*** PROVIDED ENTRIES ***

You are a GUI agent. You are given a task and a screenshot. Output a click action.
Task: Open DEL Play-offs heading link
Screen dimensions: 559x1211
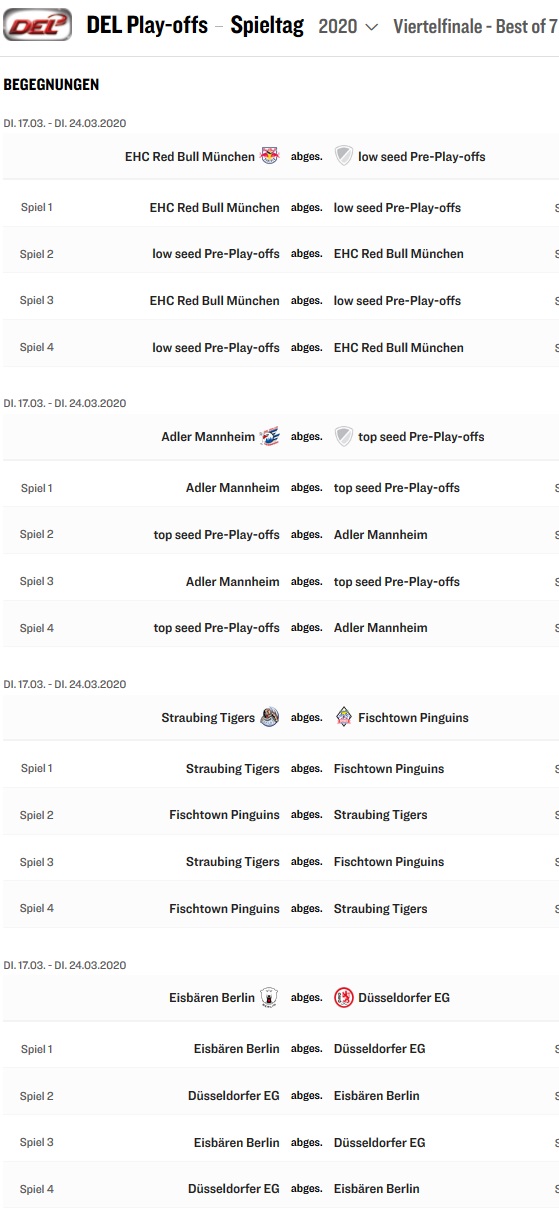click(x=147, y=26)
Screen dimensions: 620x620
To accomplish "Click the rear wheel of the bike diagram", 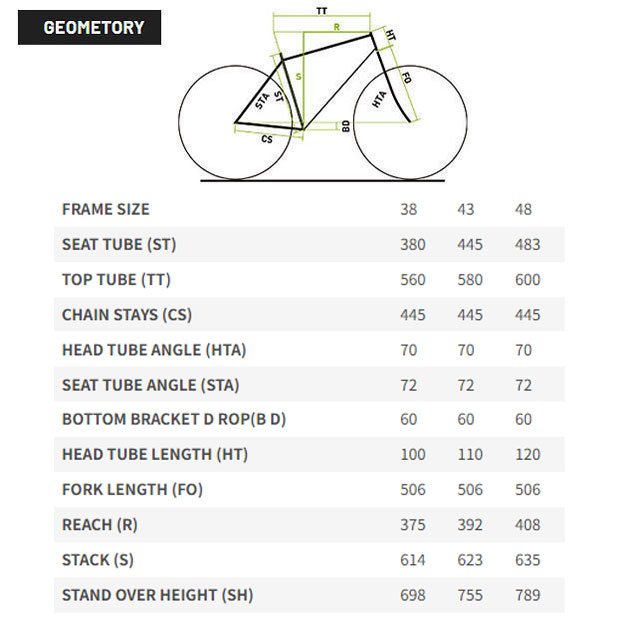I will click(198, 122).
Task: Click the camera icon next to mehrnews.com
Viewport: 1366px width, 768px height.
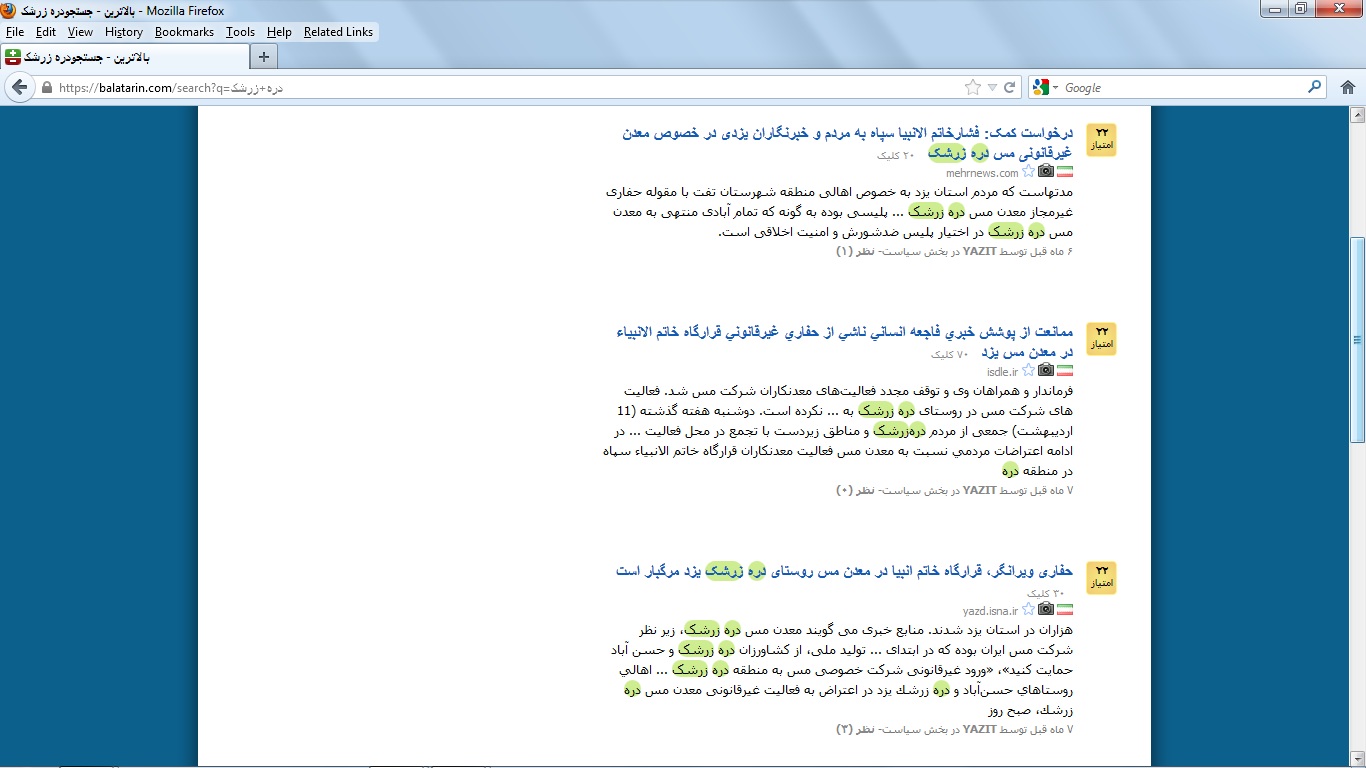Action: click(x=1046, y=171)
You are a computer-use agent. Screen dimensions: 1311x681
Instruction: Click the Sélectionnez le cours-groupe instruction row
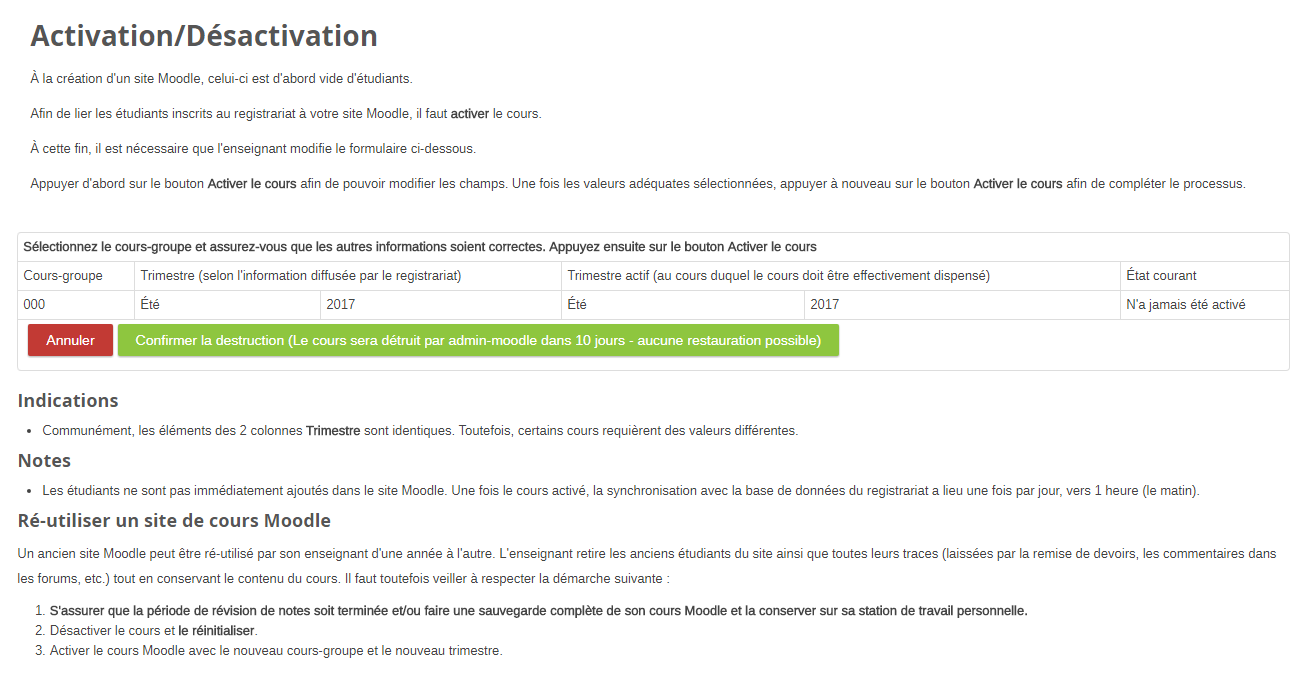pos(420,247)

***

### YOUR ASSIGNMENT
From the line containing "Viewport: 1366px width, 768px height." to the last line of the entries, output every line exactly as written, but leave out the pictures.

### EXERCISE OUTPUT
Viewport: 1366px width, 768px height.
Action: click(x=1046, y=171)
You are a computer-use agent. Screen dimensions: 1311x681
Instruction: Click the Sélectionnez le cours-groupe instruction row
pos(420,247)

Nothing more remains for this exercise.